Problème posé — Réécrivez sous forme de liste, s'il vous plaît, le paragraphe de l'extrait qui commence par « La mère d’Alex habitait », en gardant ses faits principaux.

==== Extrait à lire ====

• grands moments de solitude 92 (tome 2)

     

                                         Des souris et des femmes (ter)

     

             La mère d’Alex habitait un charmant studio, rue de la Roquette. Durant un bref séjour à l’hôpital, elle l’avait prêté à Mélanie (17 ans), qui raffolait de ces vingt-cinq mètres carrés (avec balcon), donnant sur le Père-Lachaise, d’une part, et sur une cour parisienne plantée d’arbres, de l’autre. Or, ce studio était « hanté ». La nuit, on y entendait des bruits bizarres : frôlements, soupirs, couinements, course furtive. De temps en temps, la chute d’un objet nous réveillait en sursaut. Et, le matin, de minuscules traces de sang souillaient parfois le bout de nos doigts ou de nos orteils.

               — Le fantôme est encore passé, disait en riant Mélanie. Regarde, il m’a mordu l’index !

               Mis à part ces petits incidents nocturnes, leur cohabitation se déroulait sans heurts. Il eût fallu bien davantage qu’un simple fantôme pour perturber ma fille !

               Ce fantôme, cependant, n’en était pas un, mais une souris blanche, échappée sans doute d’un logement voisin, qui avait élu domicile dans le tiroir à biscottes de la têta*.

               Le jour où Mélanie découvrit le pot aux roses fut le premier d’une grande histoire d’amour. En moins de temps qu’il ne faut pour l’écrire, Biscotte devint à la fois sa mascotte, sa compagne, sa muse, sa confidente, et sa partenaire favorite en grignotage de chamallows ou de pop-corn.

==== Bloc de données ====

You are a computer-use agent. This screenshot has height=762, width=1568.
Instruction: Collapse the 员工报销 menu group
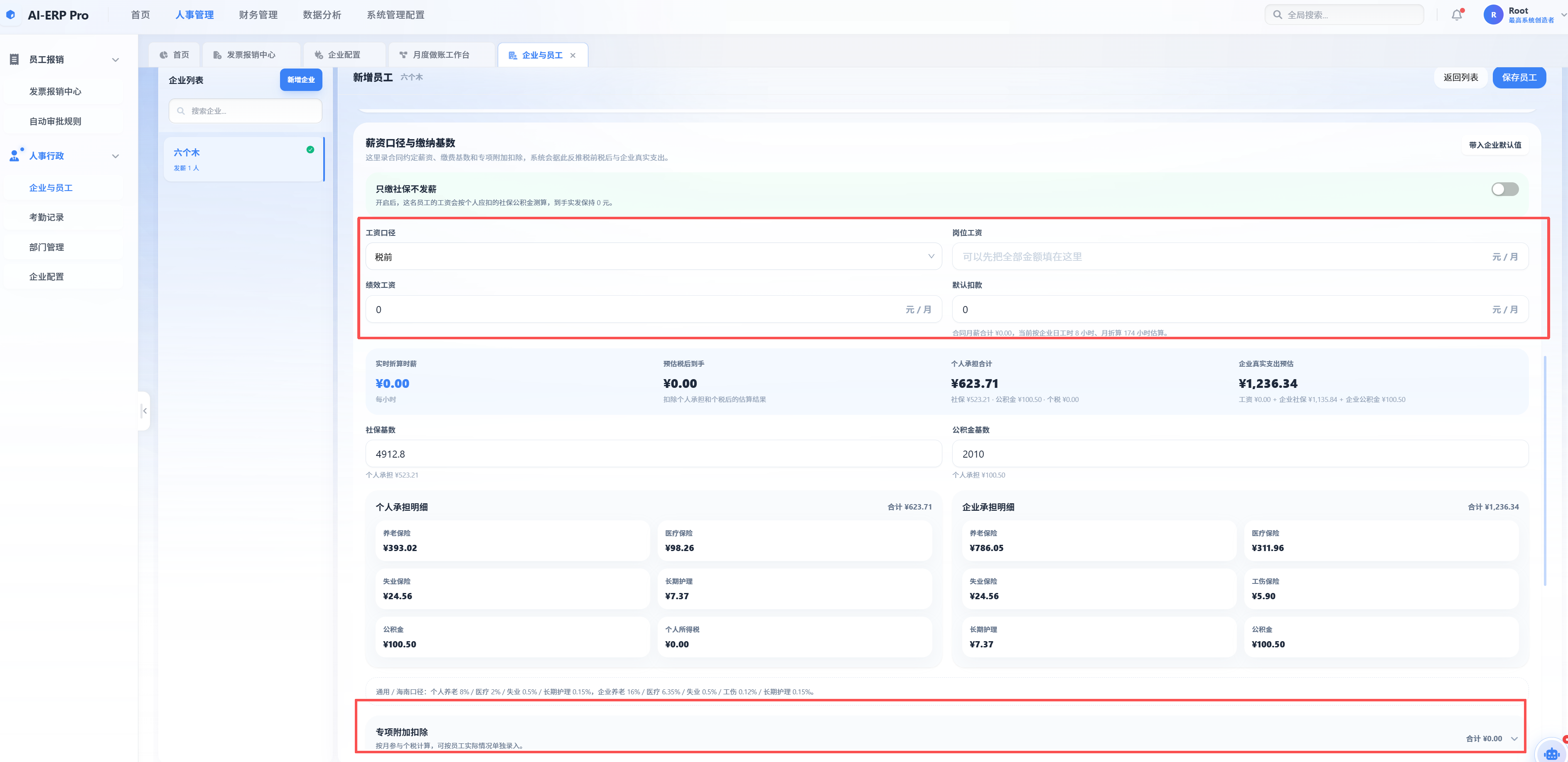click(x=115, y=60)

====

Réponse proposée —
- La mère d’Alex habitait un studio rue de la Roquette.
- Pendant un bref séjour à l’hôpital, elle l’a prêté à Mélanie, 17 ans.
- Le studio faisait vingt-cinq mètres carrés, avec balcon, et donnait d’un côté sur le Père-Lachaise, de l’autre sur une cour plantée d’arbres.
- Il passait pour « hanté » : la nuit, on entendait des frôlements, des soupirs, des couinements et une course furtive.
- La chute d’un objet réveillait parfois les occupants en sursaut.
- Le matin, de minuscules traces de sang marquaient parfois le bout de leurs doigts ou de leurs orteils.